Kay Mander was a talented, intelligent, charismatic, confident, generous and determined woman who regarded herself only as a film technician, and disliked being referred to as a feminist or woman filmmaker. For her, this missed the point – she wanted to be chosen for a directing job (or not chosen) “irrespective of sex”. It never occurred to her that being a woman was a disadvantage until she approached the big studios. Like the rest of the directors for hire in the 1940s and 1950s, she knew she had to do the job well and on-budget to get her next commission. She was a filmmaker who just happened to be a woman.

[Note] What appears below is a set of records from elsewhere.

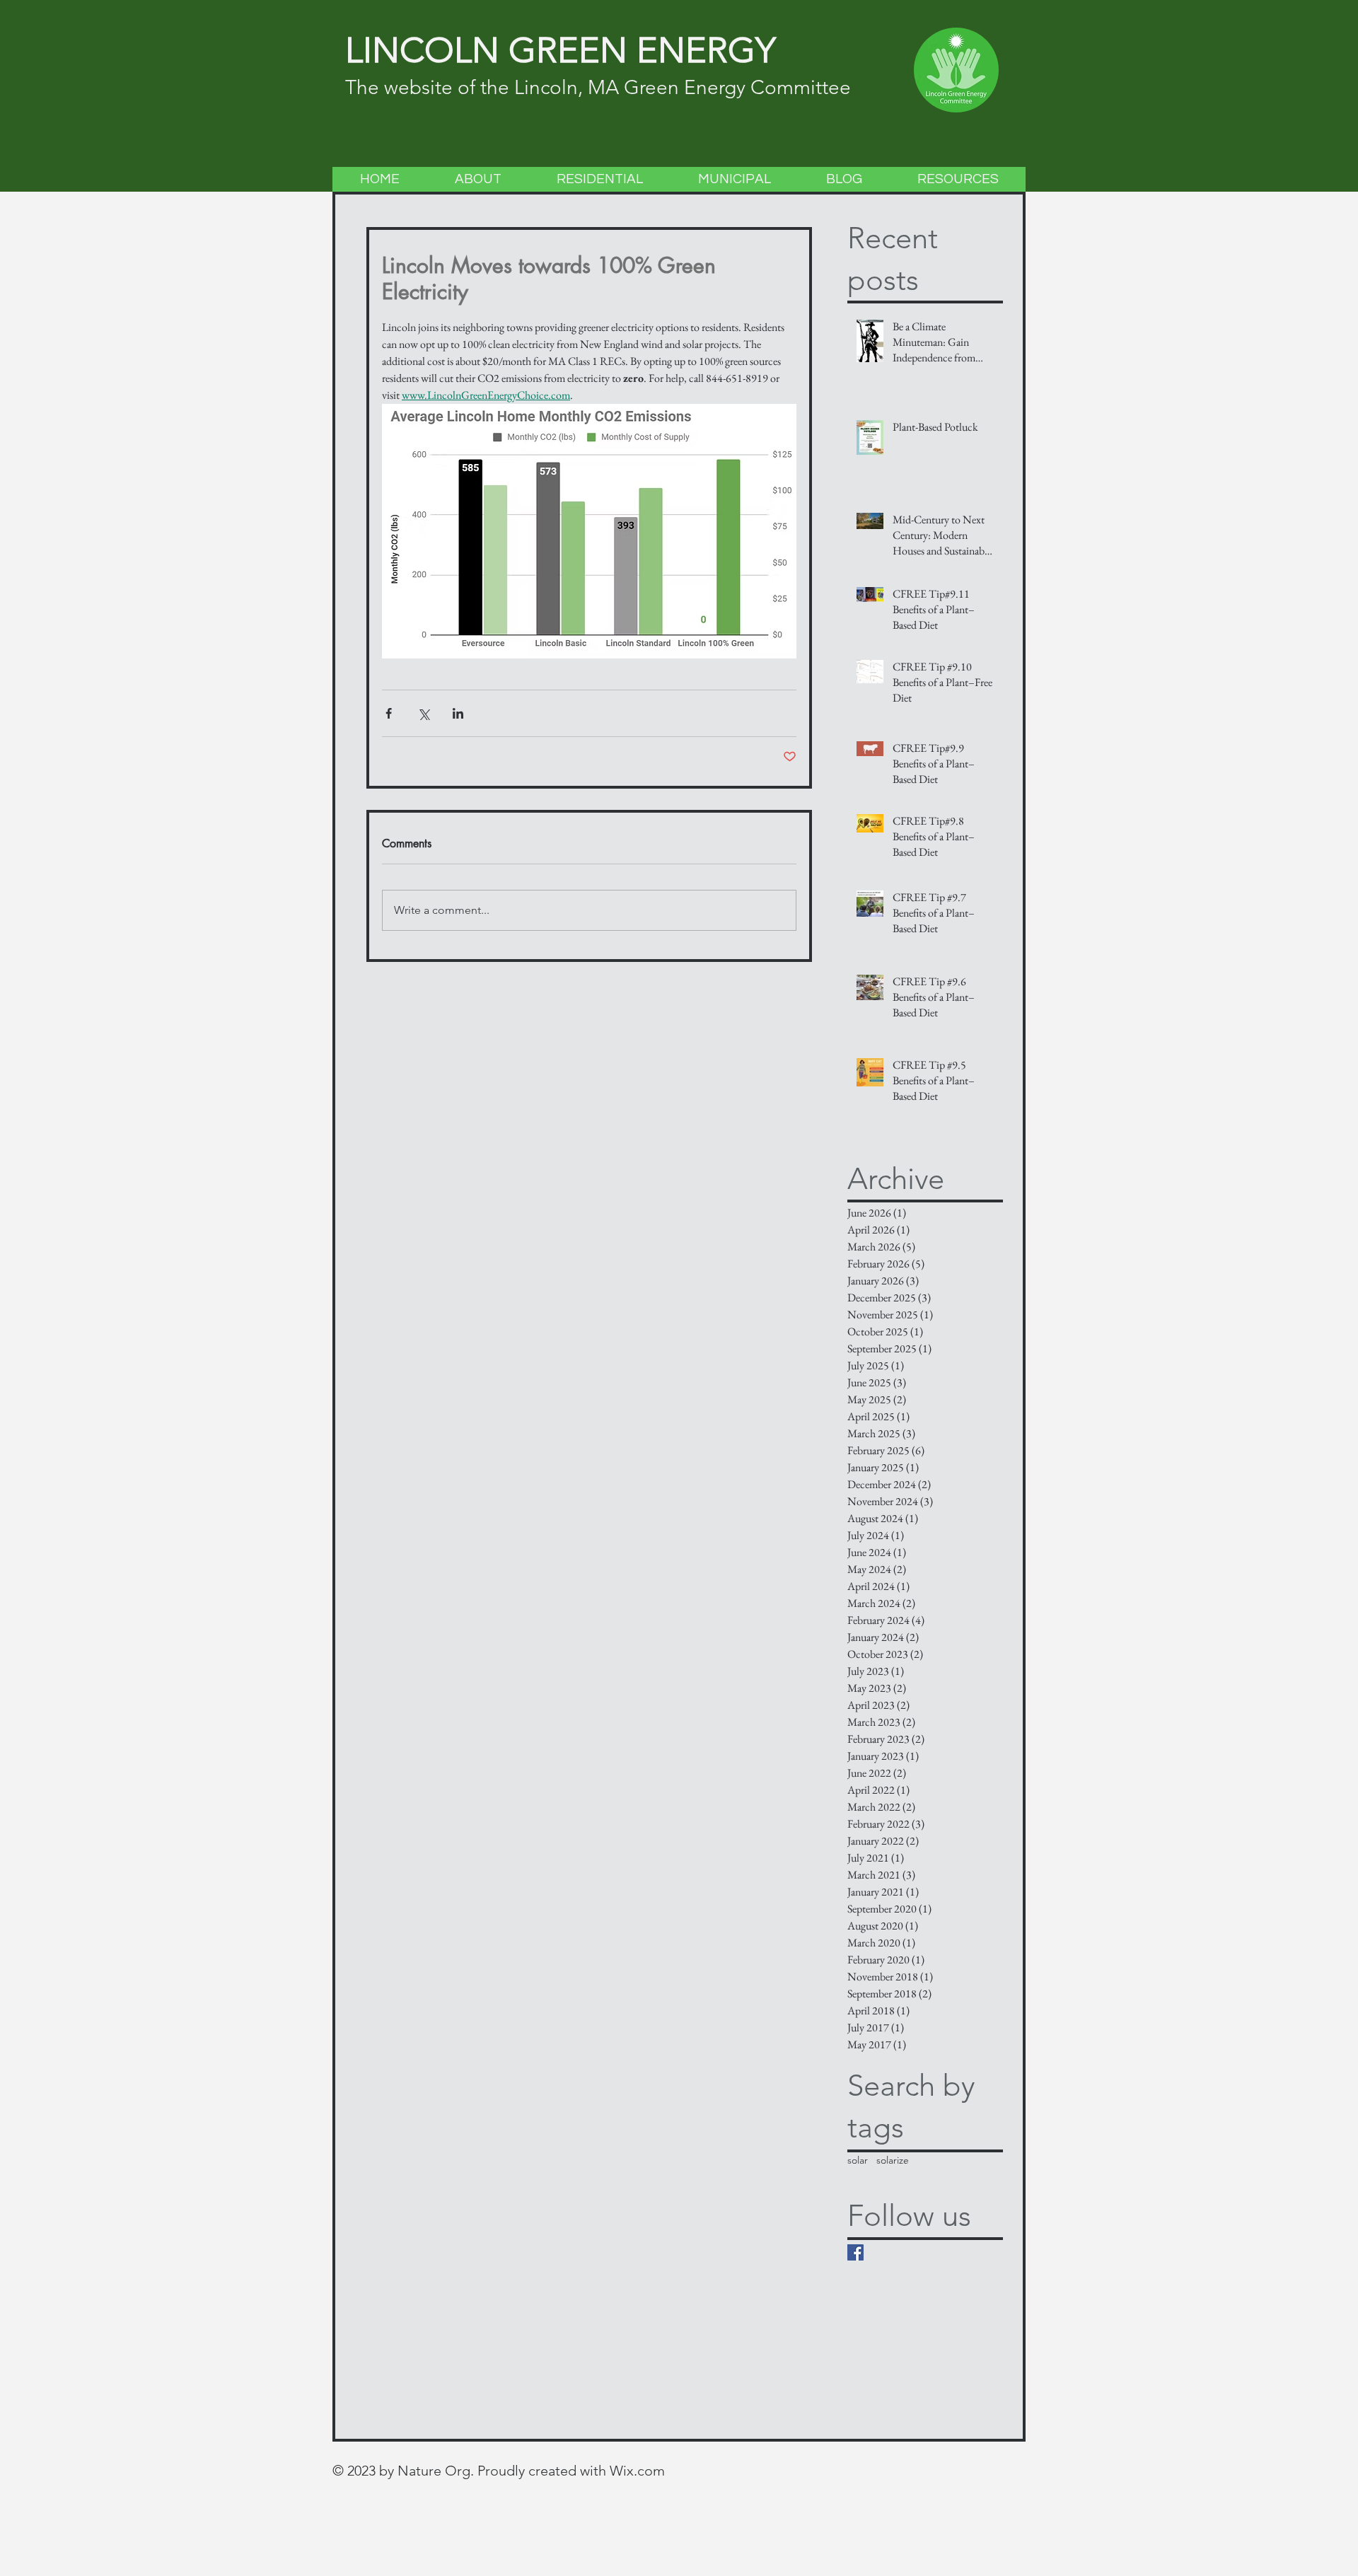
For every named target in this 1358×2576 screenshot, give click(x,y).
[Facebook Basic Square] (855, 2252)
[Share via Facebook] (388, 713)
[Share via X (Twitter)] (423, 713)
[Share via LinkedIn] (458, 713)
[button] (477, 179)
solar (857, 2160)
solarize (892, 2160)
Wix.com (637, 2470)
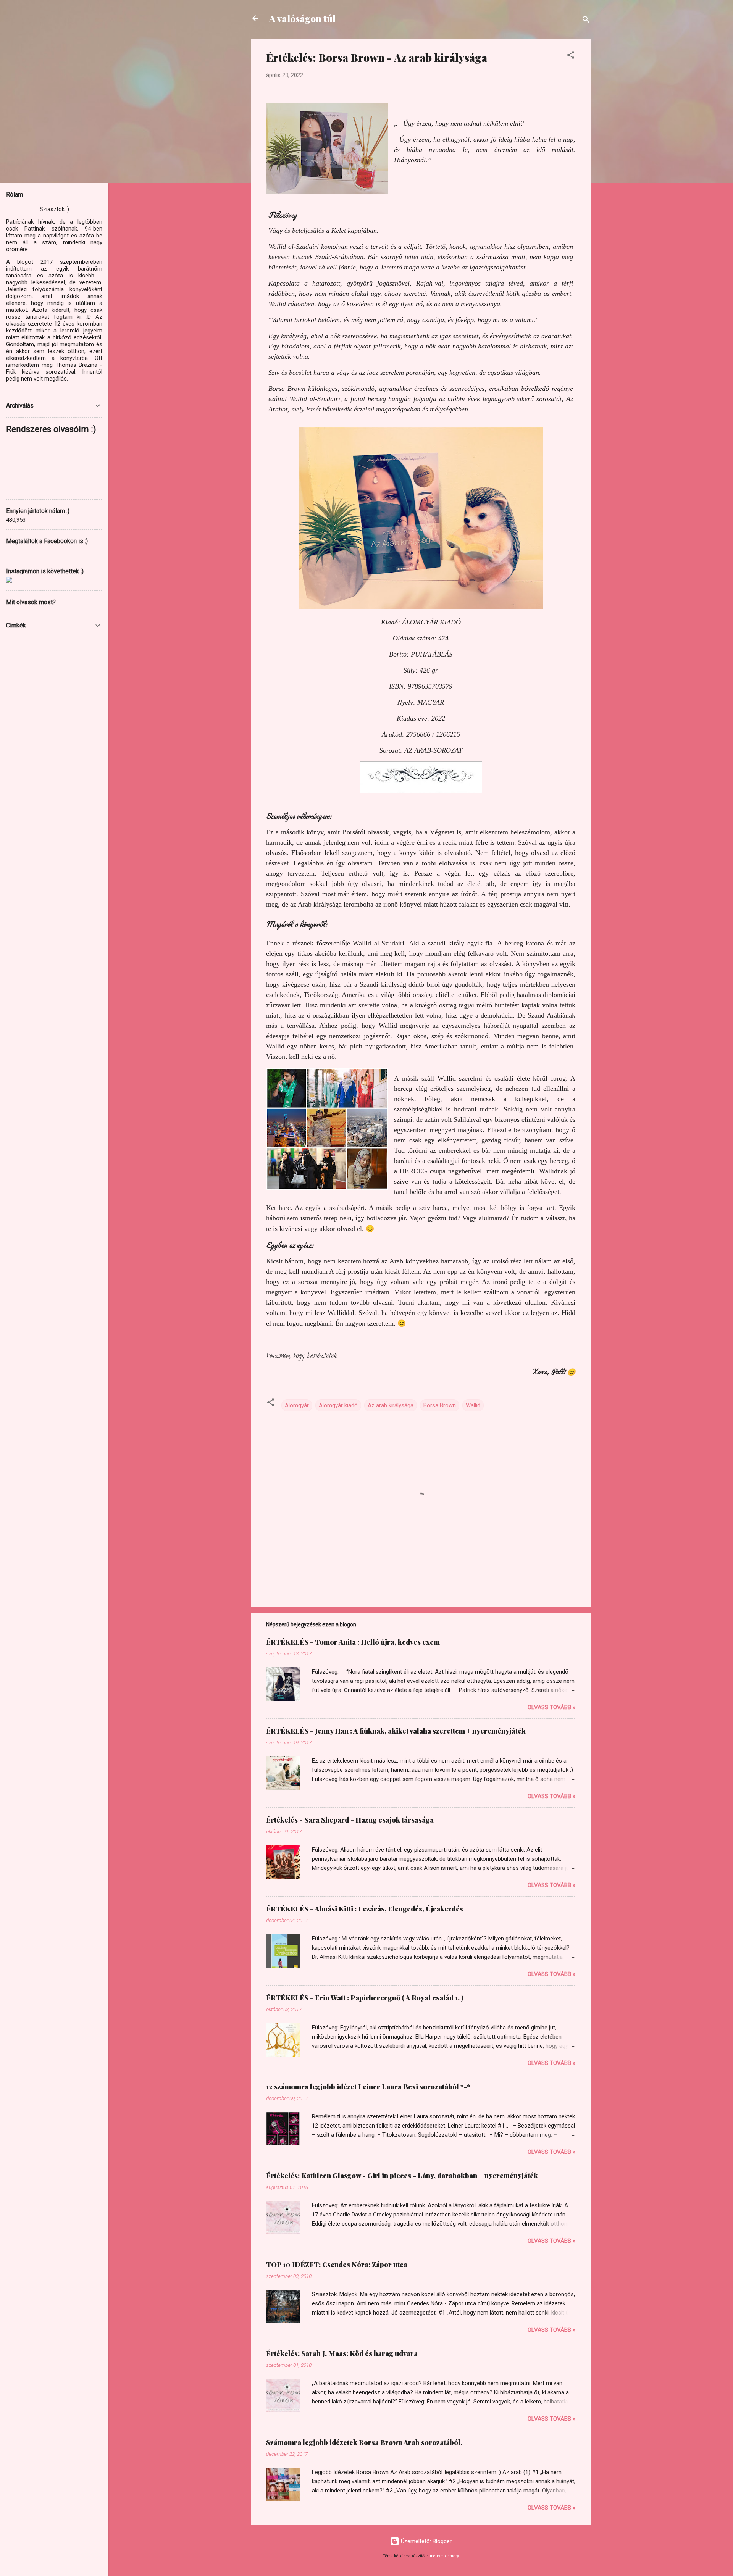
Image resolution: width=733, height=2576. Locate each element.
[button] (570, 56)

Sarah Easen completed an MA in Film Archiving at the University of East Anglia in 1995, where she became interested in Kay Mander’s films. She has worked as film archivist at the ITN Archive, Imperial War Museum, British Film Institute and the British Universities Film and Video Council. Her research interests include British women non-fiction filmmakers of the 1930s to 1960s and the 1951 Festival of Britain on which she has presented conference papers, programmed film seasons and curated exhibitions.